With a Python program, I found:
- $a_a=a_a$ (duh)
- $10_x = x_{10}$ (any $x$, only solution with different lengths)
- $1X_{1Y} = 1Y_{1X}$ (any $X,Y$)
- $XY_{UV} = UV_{XY}$ where $X-Y=U-V=1$
More length $2$ solutions (have some pattern, could be compressed a bit):
34 22 70 36 23 75 38 24 80 46 22 94 46 34 142 49 23 101 49 36 153 52 31 157 56 33 171 58 22 118 58 34 178 58 46 238 72 41 289 73 31 220 73 52 367 74 42 298 78 44 316 79 33 240 79 56 401 92 51 461 94 31 283 94 52 472 94 73 661 96 53 483 Note that length $2$ solutions $ij,kl$ are base $B$-independent: $j(k-1)=l(i-1)$. This gives the whole list above.

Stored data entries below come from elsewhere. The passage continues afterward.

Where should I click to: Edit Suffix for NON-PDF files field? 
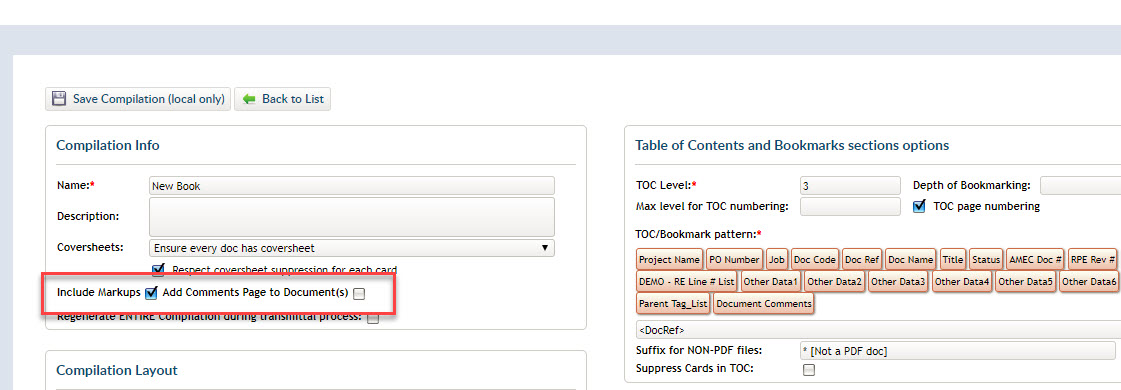pos(958,351)
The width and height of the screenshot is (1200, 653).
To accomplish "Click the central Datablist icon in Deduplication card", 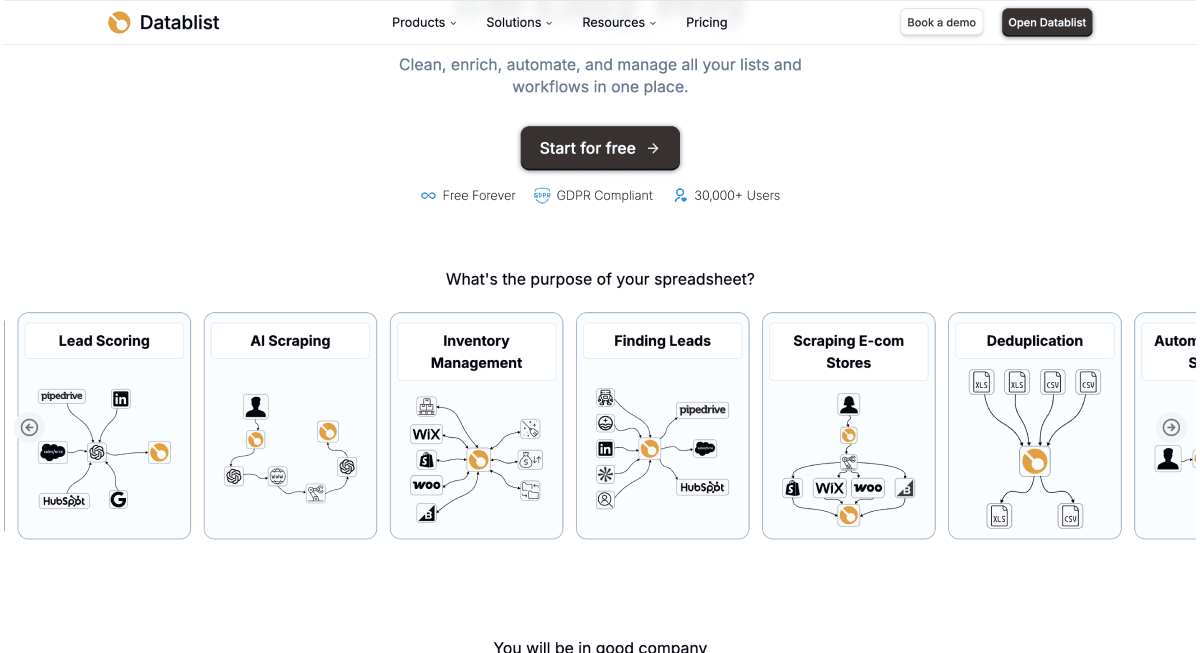I will [1035, 461].
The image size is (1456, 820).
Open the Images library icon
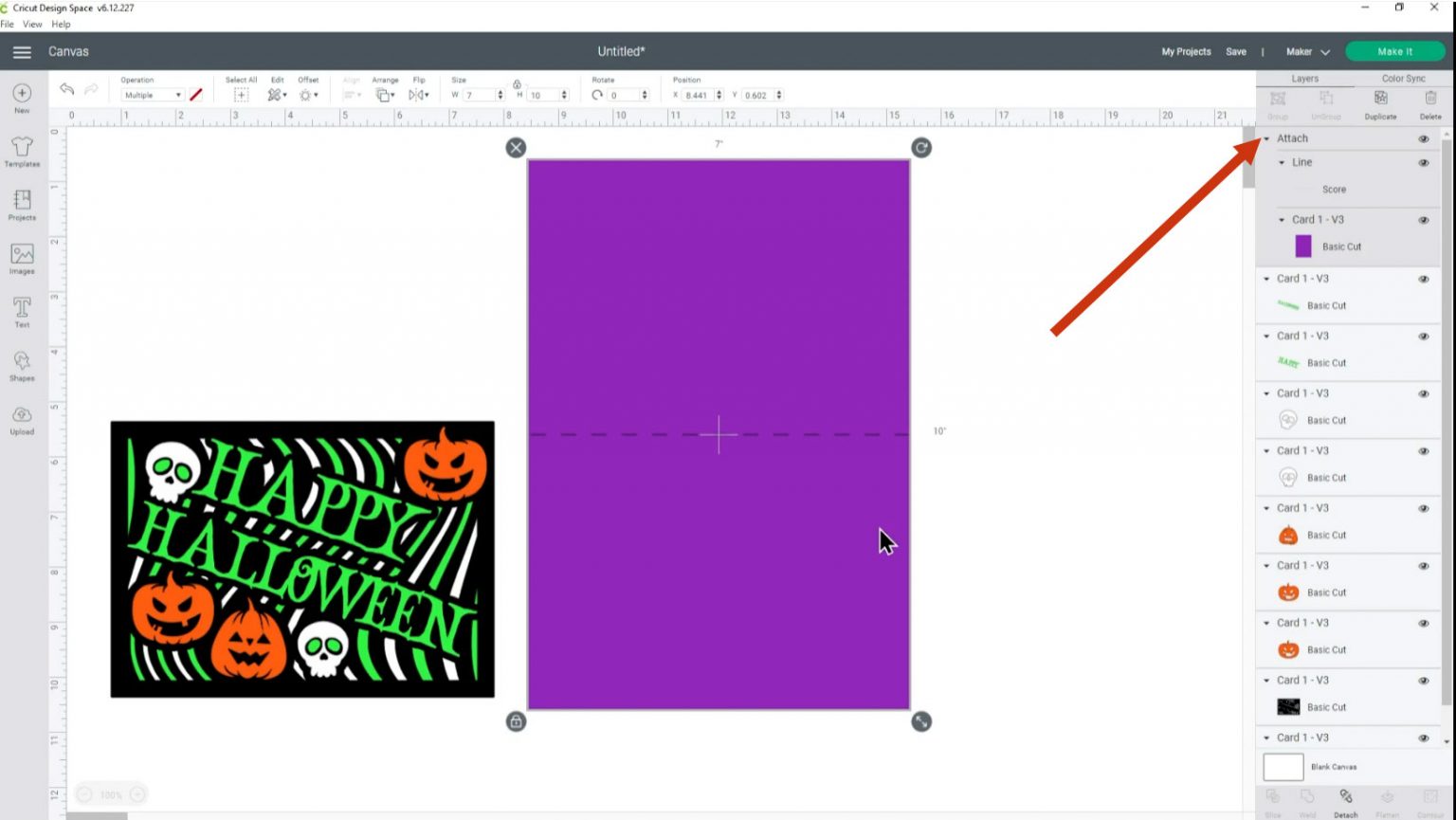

Both length $3$ (biquadratic in $B$, the resultant has a small-ish factor which gives "accidental" solutions):
150 210 45150 164 230 54284 178 250 64258 Solutions with one length$>3$ seem to be absent for elliptic curve magic. (For time reasons, I tested only length$=4$ and $B\leq 11$.)
Can you prove these are all solutions? (Partial results welcome, this is heavy number theory.)